TODO: check if /suffix and /extension are required here!
TODO: review REGEX

/0012 { 
  /type "allow" 
  /method "GET" 
  /url '/etc\.clientlibs/[^.]+(\.min)?\.[a-f0-9]+\.(js|css)'  
} 

3. Avoiding Complexity

Many dispatcher filter configurations become unecessarily complex over time, as developers add additional rules to support features without understanding the mechanism or entire file.

To avoid this the following are recommended:

  • Avoid overly complex regexes, and if necessary comment regexes carefully to explain what they do.
  • Follow a logical sequence of rules
  • Apply the principle of separation of concerns, by ensuring that each rule has a sensible scope.
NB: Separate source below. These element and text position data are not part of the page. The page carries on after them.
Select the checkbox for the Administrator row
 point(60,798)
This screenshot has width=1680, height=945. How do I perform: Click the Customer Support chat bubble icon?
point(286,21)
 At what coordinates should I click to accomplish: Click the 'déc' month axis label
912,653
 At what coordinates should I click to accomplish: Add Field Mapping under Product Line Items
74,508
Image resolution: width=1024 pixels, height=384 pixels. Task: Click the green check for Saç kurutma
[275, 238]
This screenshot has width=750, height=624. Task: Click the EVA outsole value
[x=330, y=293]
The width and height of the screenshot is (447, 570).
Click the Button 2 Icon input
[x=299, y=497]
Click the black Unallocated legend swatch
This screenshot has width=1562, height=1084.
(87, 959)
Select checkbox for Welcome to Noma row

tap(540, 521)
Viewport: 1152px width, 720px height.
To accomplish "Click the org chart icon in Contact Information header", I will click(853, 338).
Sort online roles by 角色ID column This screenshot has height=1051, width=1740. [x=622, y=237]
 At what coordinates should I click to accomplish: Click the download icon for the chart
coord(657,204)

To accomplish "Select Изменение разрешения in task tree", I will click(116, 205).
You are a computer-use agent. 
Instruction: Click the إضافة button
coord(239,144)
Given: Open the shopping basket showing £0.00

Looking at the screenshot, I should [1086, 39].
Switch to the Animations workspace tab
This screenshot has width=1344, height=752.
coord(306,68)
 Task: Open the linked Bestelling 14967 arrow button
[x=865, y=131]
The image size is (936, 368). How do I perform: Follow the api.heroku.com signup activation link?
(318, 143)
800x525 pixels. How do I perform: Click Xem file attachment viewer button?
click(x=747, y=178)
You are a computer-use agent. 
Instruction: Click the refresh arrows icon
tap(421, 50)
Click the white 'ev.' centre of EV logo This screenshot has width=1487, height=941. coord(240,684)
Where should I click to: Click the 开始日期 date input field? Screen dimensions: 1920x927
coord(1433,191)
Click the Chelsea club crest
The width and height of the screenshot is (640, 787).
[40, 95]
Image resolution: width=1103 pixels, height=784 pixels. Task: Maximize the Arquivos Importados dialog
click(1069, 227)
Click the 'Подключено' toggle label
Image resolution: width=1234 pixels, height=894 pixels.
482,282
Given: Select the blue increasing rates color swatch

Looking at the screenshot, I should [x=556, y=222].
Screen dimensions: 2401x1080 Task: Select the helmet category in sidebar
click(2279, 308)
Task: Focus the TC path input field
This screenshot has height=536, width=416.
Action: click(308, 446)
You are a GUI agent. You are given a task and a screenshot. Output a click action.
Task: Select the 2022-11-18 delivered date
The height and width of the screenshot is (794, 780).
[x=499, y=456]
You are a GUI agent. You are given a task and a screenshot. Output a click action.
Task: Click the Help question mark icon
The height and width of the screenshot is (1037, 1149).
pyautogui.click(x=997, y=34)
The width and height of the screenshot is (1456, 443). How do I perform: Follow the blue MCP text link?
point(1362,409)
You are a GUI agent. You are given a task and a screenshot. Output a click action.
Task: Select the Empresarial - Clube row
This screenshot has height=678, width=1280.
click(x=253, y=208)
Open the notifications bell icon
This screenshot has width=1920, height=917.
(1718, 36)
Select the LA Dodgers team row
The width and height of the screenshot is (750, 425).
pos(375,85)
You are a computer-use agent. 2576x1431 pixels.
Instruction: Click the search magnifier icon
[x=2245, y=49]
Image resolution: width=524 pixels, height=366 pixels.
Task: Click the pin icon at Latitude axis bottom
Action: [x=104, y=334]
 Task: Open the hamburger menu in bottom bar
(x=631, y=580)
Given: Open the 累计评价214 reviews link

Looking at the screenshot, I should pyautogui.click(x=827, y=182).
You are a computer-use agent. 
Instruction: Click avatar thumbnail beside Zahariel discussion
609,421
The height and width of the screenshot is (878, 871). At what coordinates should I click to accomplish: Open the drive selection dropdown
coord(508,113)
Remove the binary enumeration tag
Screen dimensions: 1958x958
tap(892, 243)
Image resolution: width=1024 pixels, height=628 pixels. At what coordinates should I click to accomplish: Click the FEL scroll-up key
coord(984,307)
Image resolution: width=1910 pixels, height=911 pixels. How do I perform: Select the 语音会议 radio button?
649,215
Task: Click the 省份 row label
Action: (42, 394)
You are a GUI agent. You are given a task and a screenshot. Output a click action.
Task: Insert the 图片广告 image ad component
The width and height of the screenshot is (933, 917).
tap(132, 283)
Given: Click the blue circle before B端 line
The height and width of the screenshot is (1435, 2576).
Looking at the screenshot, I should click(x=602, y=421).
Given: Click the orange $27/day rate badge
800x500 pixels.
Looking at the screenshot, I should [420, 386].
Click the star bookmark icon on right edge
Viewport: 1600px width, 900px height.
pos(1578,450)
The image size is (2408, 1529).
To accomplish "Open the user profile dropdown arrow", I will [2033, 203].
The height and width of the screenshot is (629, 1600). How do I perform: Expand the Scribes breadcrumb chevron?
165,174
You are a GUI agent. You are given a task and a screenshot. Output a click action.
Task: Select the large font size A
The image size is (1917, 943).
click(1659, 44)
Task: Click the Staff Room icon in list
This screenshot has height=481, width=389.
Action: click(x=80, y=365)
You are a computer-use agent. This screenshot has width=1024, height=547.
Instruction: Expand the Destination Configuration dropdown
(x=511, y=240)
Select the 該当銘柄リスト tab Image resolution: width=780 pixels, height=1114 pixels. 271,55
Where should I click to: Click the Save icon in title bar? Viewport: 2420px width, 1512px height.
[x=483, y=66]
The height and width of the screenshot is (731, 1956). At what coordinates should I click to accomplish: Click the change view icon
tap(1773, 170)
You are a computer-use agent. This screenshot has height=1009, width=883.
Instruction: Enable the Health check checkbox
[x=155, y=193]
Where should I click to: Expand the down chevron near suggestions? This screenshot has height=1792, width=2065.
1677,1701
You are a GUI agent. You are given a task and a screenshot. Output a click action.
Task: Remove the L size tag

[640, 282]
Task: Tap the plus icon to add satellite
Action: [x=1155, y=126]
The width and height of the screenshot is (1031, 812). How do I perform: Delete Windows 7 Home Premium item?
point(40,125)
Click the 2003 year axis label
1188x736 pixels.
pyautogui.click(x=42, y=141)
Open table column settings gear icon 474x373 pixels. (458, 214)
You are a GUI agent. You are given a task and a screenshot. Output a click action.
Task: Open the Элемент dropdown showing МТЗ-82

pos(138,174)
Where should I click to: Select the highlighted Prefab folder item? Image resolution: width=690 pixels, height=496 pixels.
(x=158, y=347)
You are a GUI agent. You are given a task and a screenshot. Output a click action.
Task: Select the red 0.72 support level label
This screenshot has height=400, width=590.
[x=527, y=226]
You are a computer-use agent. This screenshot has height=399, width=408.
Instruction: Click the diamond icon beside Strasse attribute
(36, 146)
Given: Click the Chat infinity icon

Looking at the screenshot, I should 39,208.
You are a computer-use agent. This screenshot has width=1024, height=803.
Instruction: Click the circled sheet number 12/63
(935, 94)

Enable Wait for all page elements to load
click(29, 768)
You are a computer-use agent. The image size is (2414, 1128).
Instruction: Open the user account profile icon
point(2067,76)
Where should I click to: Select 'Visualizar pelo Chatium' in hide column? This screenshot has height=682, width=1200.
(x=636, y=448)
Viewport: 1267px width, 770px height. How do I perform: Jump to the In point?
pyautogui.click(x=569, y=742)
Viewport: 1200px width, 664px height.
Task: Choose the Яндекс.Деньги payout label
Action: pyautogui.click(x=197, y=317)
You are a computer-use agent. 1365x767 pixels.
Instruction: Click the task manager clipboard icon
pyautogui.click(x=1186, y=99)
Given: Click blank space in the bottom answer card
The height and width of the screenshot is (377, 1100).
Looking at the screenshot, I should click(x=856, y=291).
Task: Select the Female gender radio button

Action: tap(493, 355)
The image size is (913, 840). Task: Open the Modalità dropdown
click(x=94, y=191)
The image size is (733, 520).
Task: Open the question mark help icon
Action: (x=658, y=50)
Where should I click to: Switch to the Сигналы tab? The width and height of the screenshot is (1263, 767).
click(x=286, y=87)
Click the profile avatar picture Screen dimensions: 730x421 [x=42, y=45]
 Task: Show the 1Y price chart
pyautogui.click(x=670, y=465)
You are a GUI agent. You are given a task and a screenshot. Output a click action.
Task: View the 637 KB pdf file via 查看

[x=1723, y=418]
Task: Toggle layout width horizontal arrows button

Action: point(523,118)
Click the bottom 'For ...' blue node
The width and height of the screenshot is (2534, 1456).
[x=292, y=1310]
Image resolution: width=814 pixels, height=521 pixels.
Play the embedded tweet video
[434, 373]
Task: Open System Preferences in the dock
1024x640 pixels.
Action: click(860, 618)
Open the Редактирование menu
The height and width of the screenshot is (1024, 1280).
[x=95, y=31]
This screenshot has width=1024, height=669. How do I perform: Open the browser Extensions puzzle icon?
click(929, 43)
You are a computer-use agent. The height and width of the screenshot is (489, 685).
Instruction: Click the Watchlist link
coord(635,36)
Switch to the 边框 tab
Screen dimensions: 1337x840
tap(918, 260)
Naming rules will help here, for example the following rule is probably undesirable and this would be obvious as soon as a descriptive rule name is used:
/contentForTenant1Tenant2Tenant4 { ...  }

better would probably be:

/contentAllTenants { ...  }

/contentForTenant1 { ...  }

/contentForTenant2 { ...  }
  • Avoid overlapping rules except when in a logical sequence such as shown in the Tenant examples above.

4. Imprecise Regexes for Paths

Regexes should match as closely as reasonably possible. This example rule would allow json access to a home page of a we-retail site (perhaps for a custom json servlet):

# ! path regex too greedy !

/primaryContent { 
  /type "allow" 
  /method "GET" 
  /path '/content/we-retail/[^/.]+/[^/.]' 
  /extension 'json' 
  /selectors ''
  /suffix ''
} 

This rule follows the best practices describe so far, but the wildcard path matches [^/.]+ are too greedy here and would allow, fof example /content/mysite/us/jcr:content.json

Improvement

The regex should be more prescriptive. An improved rule would be:

/primaryContent { 
  /type "allow" 
  /method "GET" 
  /path '/content/we-retail/[a-z]{2}/[a-z]{2}]'
  /extension 'json'
  /selectors ''
  /suffix ''

5. URL Parameters

The points so far have ignored a further filter function, /query, which handles URL Parameters. These are the properties following a ? at the end of a URL, eg:

http://domain.com/some/path/page.html?aqueryparemeter=1&anotherqueryparameter=2

/query in Deny Rules

The /query switch is definitely useful in deny rules, for example in avoiding a common undesirable username/password popup the following could be used:

/denyAccessToSlingAuth {
    /type "deny"
    /query 'sling:authRequestLogin=.*'
}

/query in Allow Rules

The use and benefits of using /query in allow rules are less clear:

  • Queries are used unpredictably for content and asset URLs by common tools such as web analytics.
  • Regex use in allow rules in queries is difficult, for example:
# request must include ONLY parameters a, b and c, in the specified order with any value.  Different order would not match.
 /query 'a=[^&]+&b=[^&]+&c=[^&]+' 
  • It is questionable whether there are any significant security benefits from limiting queries, given a solid ruleset as described above.

Conclusion

This document currently has no best practice recommendations for the use of query constructs in allow rules. Contributions are of course welcome.